PARIS, 11 novembre 2016 (AFP) – Pendant un service civique sous forme de volontariat international en entreprise, on n’est pas lié à cette dernière par un contrat de travail.

Le jeune volontaire ne peut donc pas saisir les prud’hommes s’il s’estime injustement mis à pied, par exemple, souligne la Cour de cassation.

Certes, il y a bien un travail exécuté pour l’entreprise utilisatrice, selon les juges, mais le volontaire n’est lié par un contrat qu’avec l’agence Business France (ex-Ubifrance), et non avec l’entreprise dans laquelle il travaille. Cette dernière est également liée par un contrat signé uniquement avec Business France. Elle reclasse d’ailleurs le volontaire dans une autre entreprise en cas de besoin.

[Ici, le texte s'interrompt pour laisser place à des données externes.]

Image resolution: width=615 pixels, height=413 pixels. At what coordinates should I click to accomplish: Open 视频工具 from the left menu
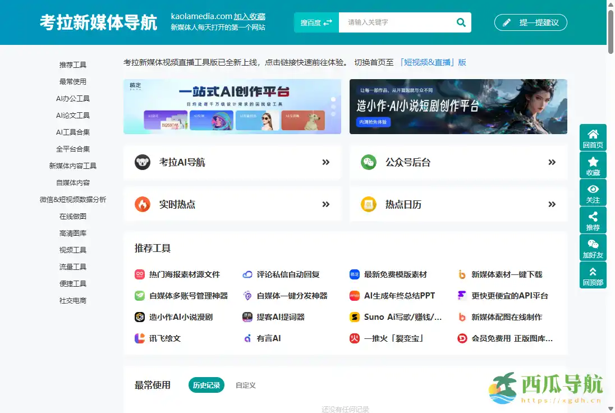[73, 250]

Un jeune volontaire affecté dans une banque aux Etats-Unis, mis à la porte par cette entreprise avant le terme de la période prévue, pour « manque de respect », s’estimait victime d’un licenciement abusif. Il demandait des indemnités. A tort, a dit la Cour de cassation, car même s’il était affecté dans une entreprise et devait en respecter le règlement intérieur, il n’avait pas de lien de subordination avec elle, ce qui est un élément déterminant du salariat.

Le service du volontariat international, qui a succédé au service de la coopération lors de la suppression du service militaire en 1997, est placé sous l’autorité de l’ambassade de France et non d’une entreprise, expliquait la cour d’appel.

Les indemnités mensuelles prévues sont versées par Business France, pas par l’organisme qui l’accueille. Il ne peut donc pas y avoir d’indemnisation pour non-respect du code du travail.

Le service volontaire international s’adresse aux jeunes de 18 à 28 ans pour des missions de six mois à deux ans.

(Cass. Soc, 26.10.2016, F 15-16.280).